For all those who remained, the social map of Ireland had changed. Many of the old values and traditions were lost, and English mores were adopted. Irish ceased to be used at all: it was discouraged by English-speaking teachers and parents who believed their children had a more promising future if they spoke English. Men and women waited longer to marry and more people remained single and the land became the focus of attention. Substantial dowries were offered with farmers' daughters and marriages were calculatedly arranged around the land and its potential productivity, which helped to give Irish wives a higher economic status than in most other rural societies. Illegitimacy rates also decreased - due less to the Church's influence and more to obligations to family and kin.

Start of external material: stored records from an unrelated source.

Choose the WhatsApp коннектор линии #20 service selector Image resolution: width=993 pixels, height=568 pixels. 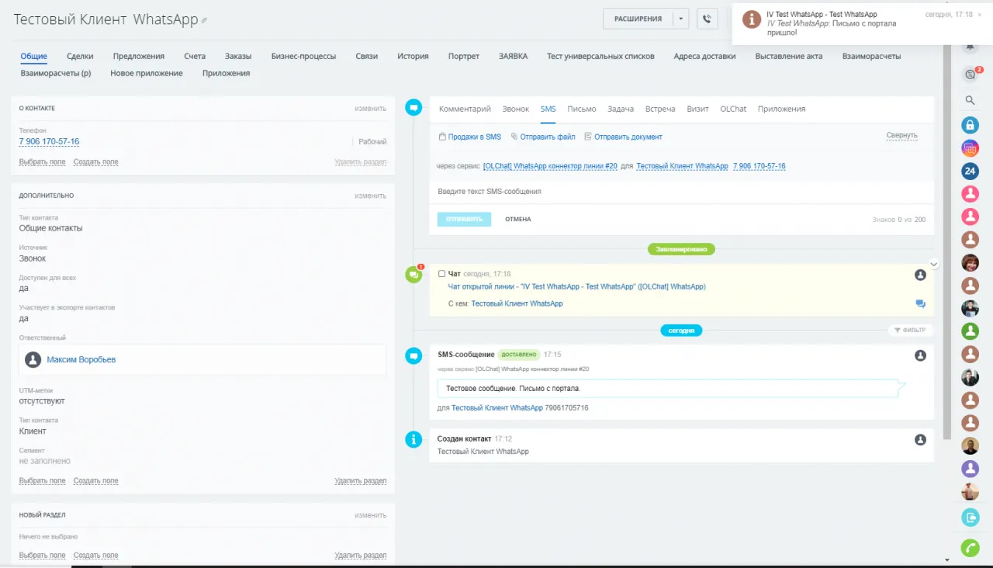(550, 166)
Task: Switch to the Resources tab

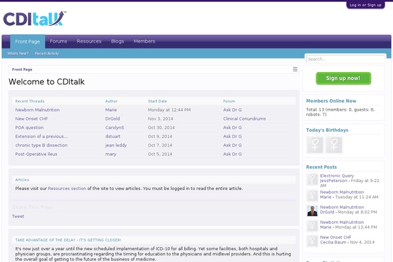Action: [x=89, y=41]
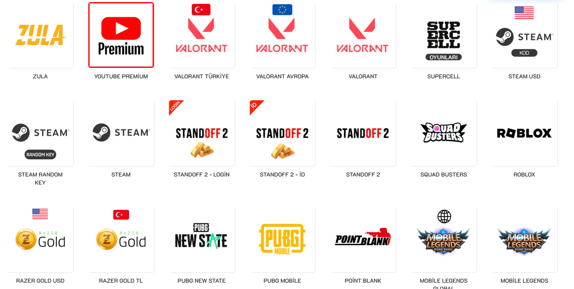The image size is (574, 289).
Task: Choose Razer Gold USD card
Action: 40,239
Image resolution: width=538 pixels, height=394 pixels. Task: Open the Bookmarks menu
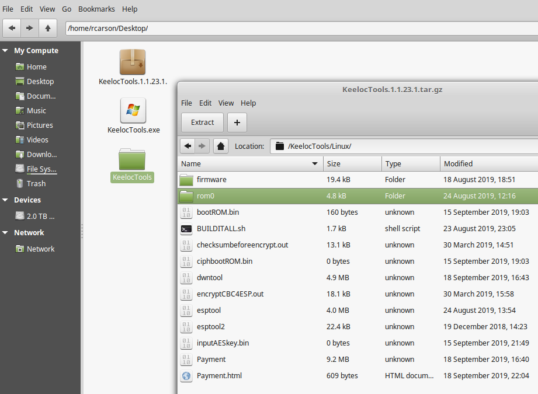click(x=96, y=9)
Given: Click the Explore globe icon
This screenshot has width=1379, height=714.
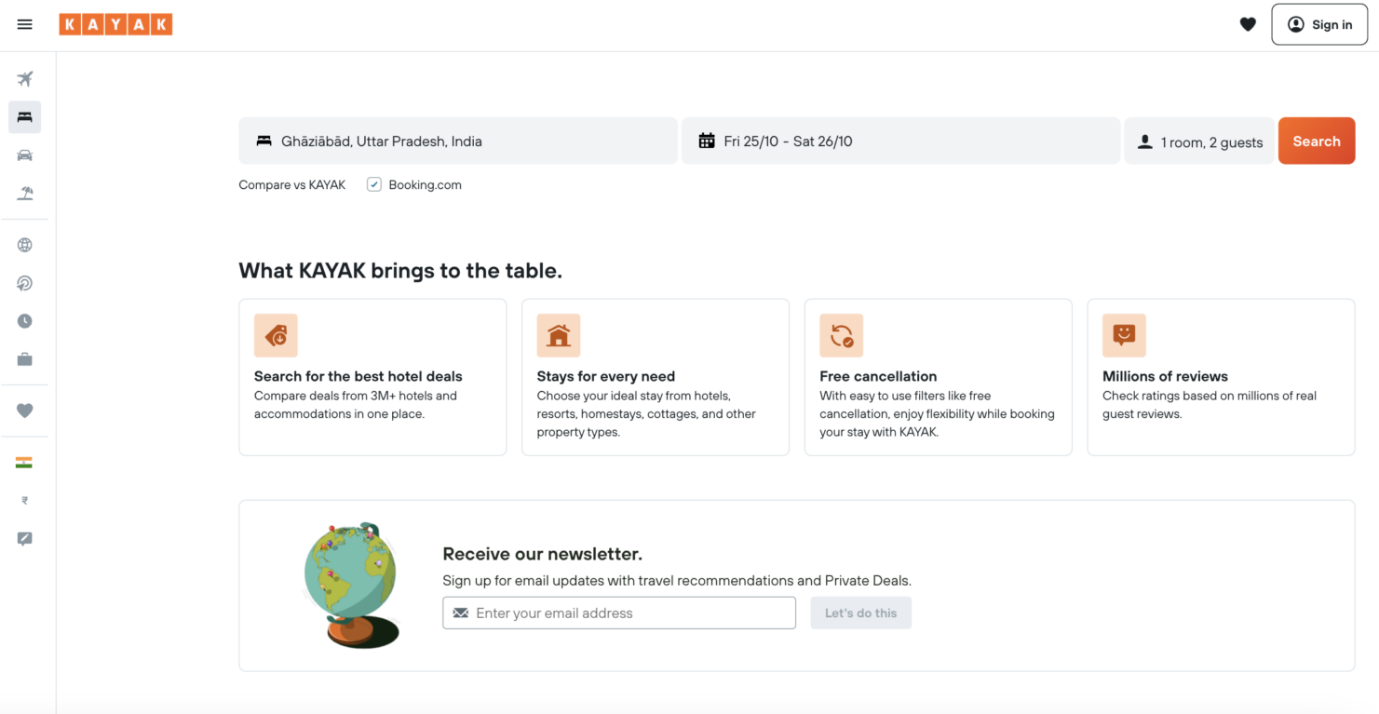Looking at the screenshot, I should point(25,244).
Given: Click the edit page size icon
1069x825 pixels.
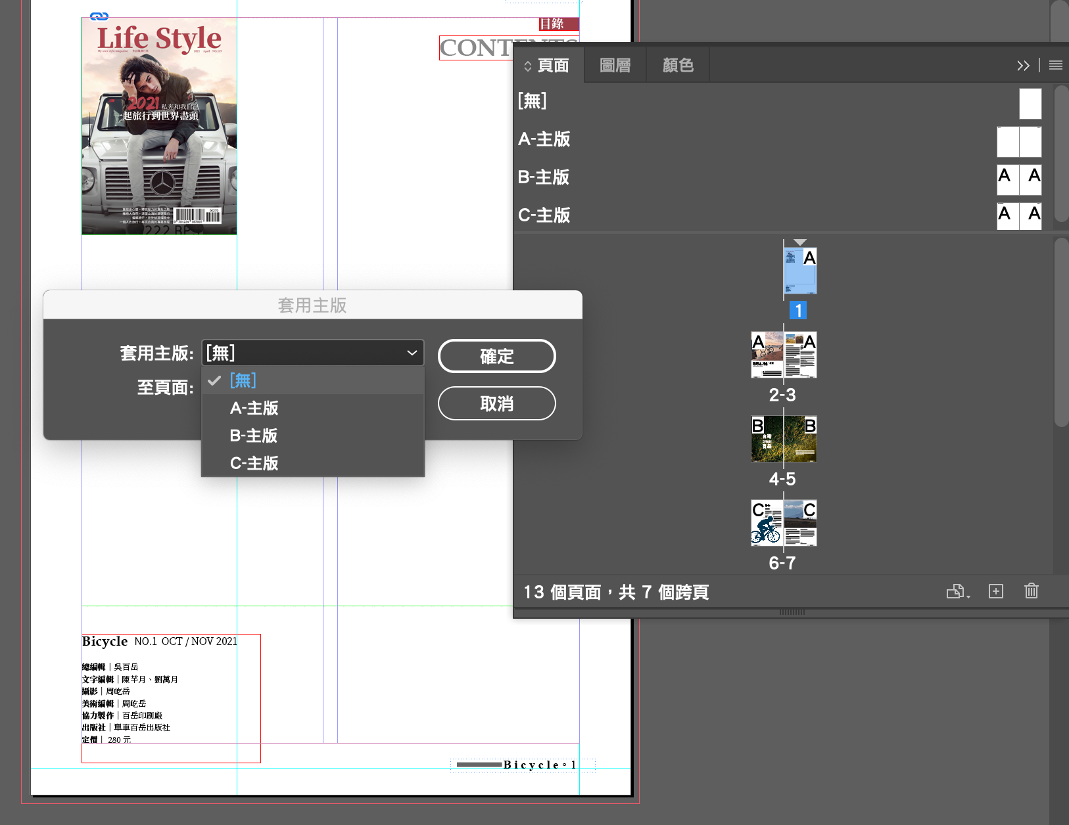Looking at the screenshot, I should pyautogui.click(x=957, y=592).
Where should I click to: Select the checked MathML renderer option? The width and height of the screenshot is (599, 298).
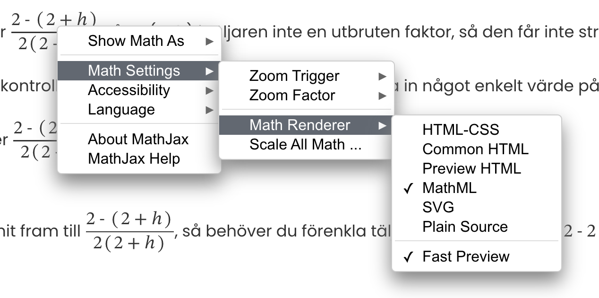tap(449, 188)
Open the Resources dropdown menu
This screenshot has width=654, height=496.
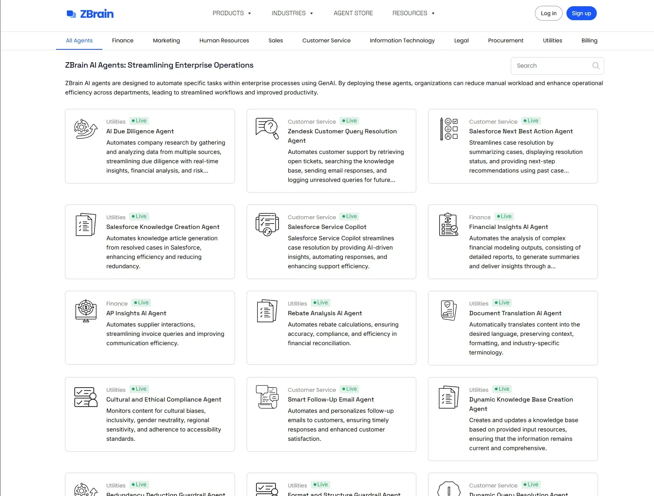coord(413,13)
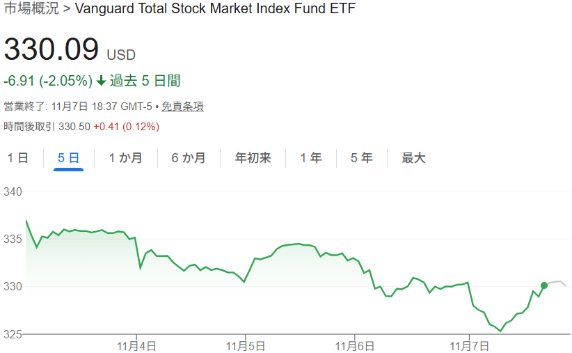Click the 11月6日 date marker
This screenshot has width=572, height=353.
pyautogui.click(x=355, y=345)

Education was important, with high levels of literacy and attendance at school encouraged. Though you were twice as likely to attend school if you were a boy than a girl. By 1861, two-thirds of men over 15 could at least read, and nearly half could read and write. Newspapers were widely read - and they were by no means limited to local stories: they carried a wide range of news, from Egypt and Abyssinia, to India, the United States, Britain and the rest of Ireland. Advertisements from London-based watchmakers and wine sellers ran alongside those for local services and products.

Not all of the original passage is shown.